Post
Topic
Board Development & Technical Discussion
Re: Solving ECDLP with Kangaroos: Part 1 + 2 + RCKangaroo
by
kTimesG
on 10/02/2025, 09:23:41 UTC
Hypotetical scenario: a RTX 5090 can do at least 13.0 G jumps/s at DP 32. Are there plans to improve RCKangaroo or is 9.3 Gk/s still a "very good" speed, compared to an optimized version?
In general, I'm not interested in further support/improvements of RCKangaroo, but since it's open-source, someone else can do it.

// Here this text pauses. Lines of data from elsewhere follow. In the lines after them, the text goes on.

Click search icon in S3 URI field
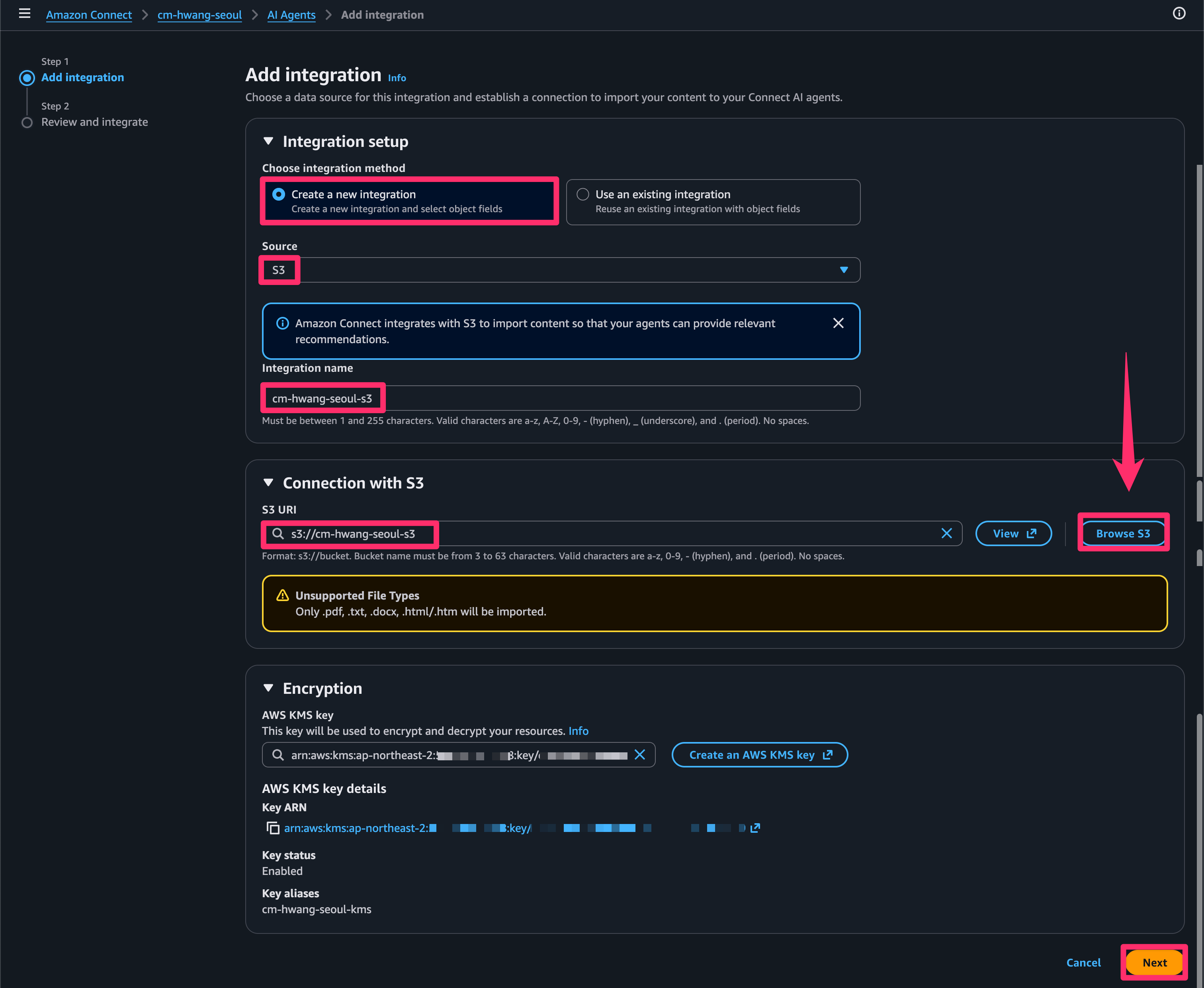 [278, 534]
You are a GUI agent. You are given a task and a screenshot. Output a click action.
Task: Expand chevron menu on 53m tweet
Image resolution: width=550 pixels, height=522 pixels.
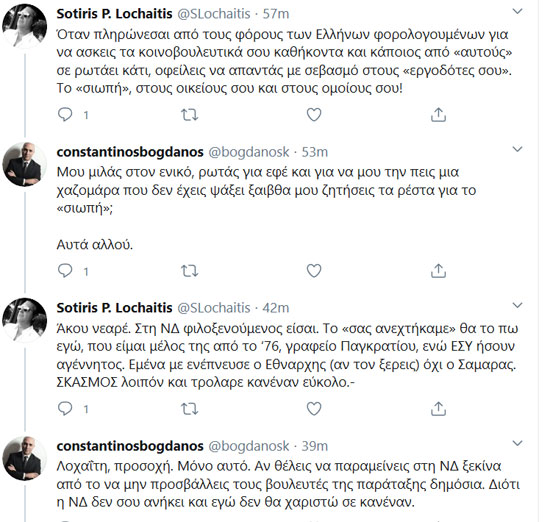point(517,149)
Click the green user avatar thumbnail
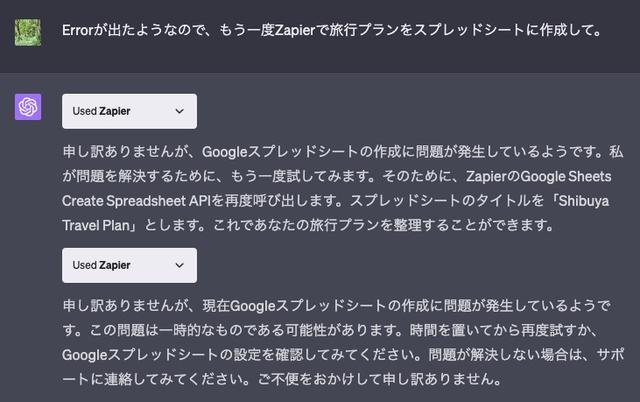The height and width of the screenshot is (402, 640). [28, 32]
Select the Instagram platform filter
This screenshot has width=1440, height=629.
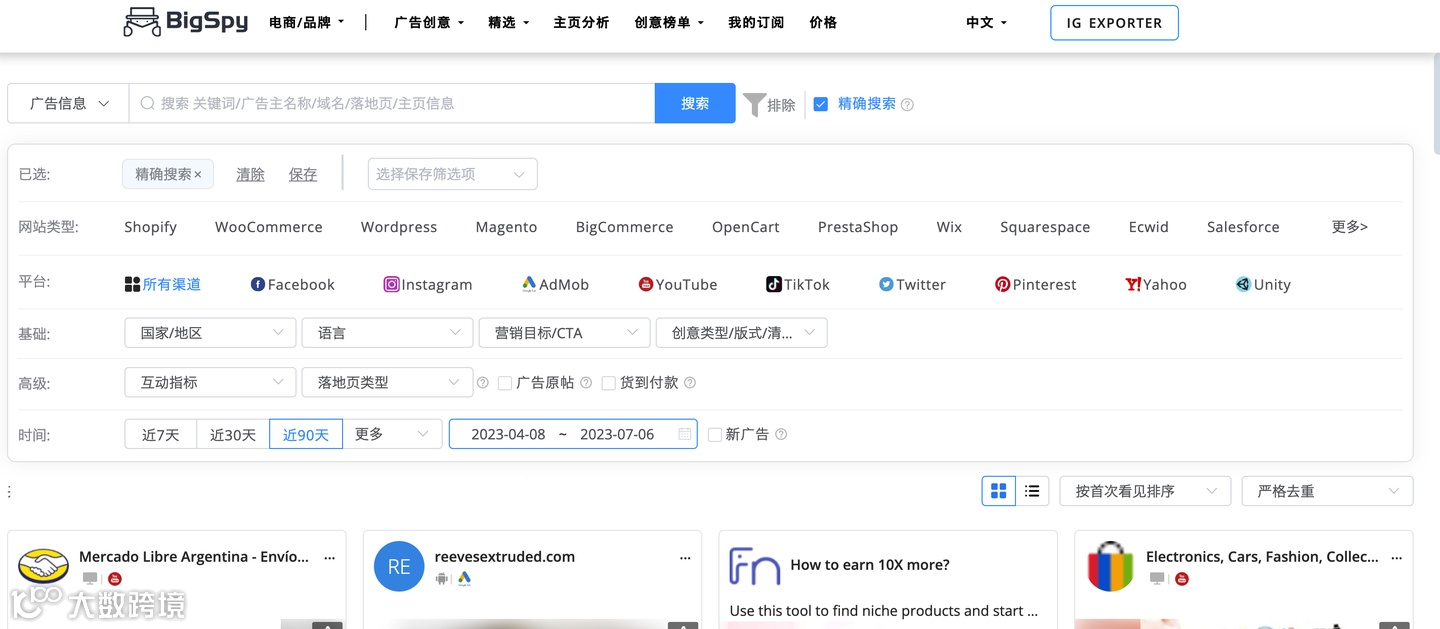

Thank you for taking time to respond!

While I do admire that you had the skills and resources to break three ECDLP problems in a row, judging by your expertise you know very well that everything is a tradeoff when it comes to programming. I still stand by all my previous comments regarding this: cycle handling slows down the jumps. Another way to view this is: even with a very fast optimized cycle-handling kernel such as yours (much faster than some whatever JLP reference fork), it can be made to run faster if we trade the resources for cycle handling to enabling more jumps. The question at the end of the day is: from what point on is it worth it to either have low "K" with slow jumps, or a higher "K" with faster jumps. And yes, I did manage to reach 13.4 G/s on a RTX 5090 without even compiling natively to ccap 12.0, so the question is even more interesting now.

I was more interested about one of your older replies, regarding the fact that an optimized version is not even twice as fast as RCKang, which hinted that maybe somehow you managed to reach 14 Go/s on a RTX 4090, which would have been fascinating, considering that the public version can't reach 8 G/s.